La crise de l'agroalimentaire ne date pas d'aujourd'hui. Frappant notamment le groupe Doux, puis le groupe Gad, il s'agit de la crise profonde d'un modèle agroalimentaire qui n'a pas eu les moyens de se réorganiser suffisamment. Elle se traduit aujourd'hui par des fermetures d'abattoirs, avec des centaines de licenciements, des souffrances, des découragements et des colères que je comprends, parce que c'est le résultat d'une politique et d'un abandon !

Moi, je ne veux abandonner ni les salariés, ni les producteurs agricoles, ni ce fleuron de l'agriculture qu'est la Bretagne. C'est pourquoi j'ai annoncé le 12 septembre à Rennes, à l'occasion du Salon international de l'élevage, un plan d'urgence pour l'agriculture et l'agroalimentaire de la Bretagne, nécessitant la mobilisation de tous les acteurs. Les ministres Stéphane Le Foll et Guillaume Garot se sont rendus sur place pour mener le dialogue. (Exclamations sur les bancs du groupe UMP.)

M. le président. Mes chers collègues, cela ne sert à rien de crier comme cela !

M. Jean-Marc Ayrault, Premier ministre. Depuis le 16 octobre, avec tous les ministres concernés, j'ai annoncé un pacte pour l'avenir de la Bretagne.
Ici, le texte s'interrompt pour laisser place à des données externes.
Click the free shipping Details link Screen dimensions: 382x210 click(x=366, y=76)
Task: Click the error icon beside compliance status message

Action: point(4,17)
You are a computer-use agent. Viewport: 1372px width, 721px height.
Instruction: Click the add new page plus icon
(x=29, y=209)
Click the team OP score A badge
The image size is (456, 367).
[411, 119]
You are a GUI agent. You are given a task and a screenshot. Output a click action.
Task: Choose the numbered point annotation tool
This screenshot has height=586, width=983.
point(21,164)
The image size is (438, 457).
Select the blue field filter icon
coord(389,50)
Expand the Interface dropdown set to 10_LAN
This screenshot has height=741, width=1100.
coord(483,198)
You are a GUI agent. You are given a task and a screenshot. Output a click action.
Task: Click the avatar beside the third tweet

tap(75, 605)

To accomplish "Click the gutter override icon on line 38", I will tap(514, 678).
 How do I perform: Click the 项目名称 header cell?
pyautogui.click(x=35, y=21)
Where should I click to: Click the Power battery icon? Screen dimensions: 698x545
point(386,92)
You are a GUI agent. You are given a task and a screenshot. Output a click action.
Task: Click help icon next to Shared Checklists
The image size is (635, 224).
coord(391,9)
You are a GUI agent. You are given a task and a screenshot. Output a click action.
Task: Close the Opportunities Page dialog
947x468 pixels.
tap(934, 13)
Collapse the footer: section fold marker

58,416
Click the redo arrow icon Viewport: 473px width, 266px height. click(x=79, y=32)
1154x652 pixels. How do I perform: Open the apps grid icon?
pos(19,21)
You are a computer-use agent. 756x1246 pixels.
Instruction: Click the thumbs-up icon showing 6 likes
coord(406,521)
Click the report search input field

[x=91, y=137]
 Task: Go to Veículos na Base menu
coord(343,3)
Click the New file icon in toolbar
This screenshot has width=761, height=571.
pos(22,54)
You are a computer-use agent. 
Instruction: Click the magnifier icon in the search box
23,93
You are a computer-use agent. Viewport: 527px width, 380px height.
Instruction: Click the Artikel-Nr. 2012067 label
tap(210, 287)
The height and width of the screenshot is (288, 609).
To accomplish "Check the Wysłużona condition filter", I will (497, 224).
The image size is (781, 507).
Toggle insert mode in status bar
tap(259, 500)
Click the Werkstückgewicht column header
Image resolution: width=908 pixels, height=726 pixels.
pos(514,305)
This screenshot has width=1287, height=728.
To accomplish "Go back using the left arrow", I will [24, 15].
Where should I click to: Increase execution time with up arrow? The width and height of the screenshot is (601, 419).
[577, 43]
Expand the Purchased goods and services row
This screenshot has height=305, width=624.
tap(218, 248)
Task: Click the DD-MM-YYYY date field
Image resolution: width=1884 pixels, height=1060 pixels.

Mais force est de constater que le dialogue nécessaire est aujourd'hui au point mort, parce que demeure cet obstacle symbolique que constitue l'écotaxe. De ce fait, ceux qui devaient venir dialoguer, négocier, se mobiliser, ne sont plus au rendez-vous !

Ma responsabilité n'est pas de m'obstiner, ni de dire que nous allons passer en force. Le courage, ce n'est pas cela. Le courage, c'est écouter, dialoguer, recréer les conditions de la confiance. C'est ce que j'ai fait ce matin en prenant la décision de suspendre l'écotaxe, non pas pour l'abandonner, mais pour préparer à l'échelle nationale et mettre en œuvre à l'échelle régionale de la Bretagne le plan agroalimentaire, le pacte d'avenir pour la Bretagne. C'est cela, ma méthode !

J'appelle toutes les forces vives, toutes les bonnes volontés à se mobiliser, qu'elles soient de droite, de gauche ou du centre, qu'elles soient économiques, sociales ou territoriales : c'est cela, ma responsabilité, et je n'en changerai pas, parce que tel est mon devoir ! (Applaudissements sur les bancs des groupes SRC et RRDP. – Exclamations sur les bancs du groupe UMP.)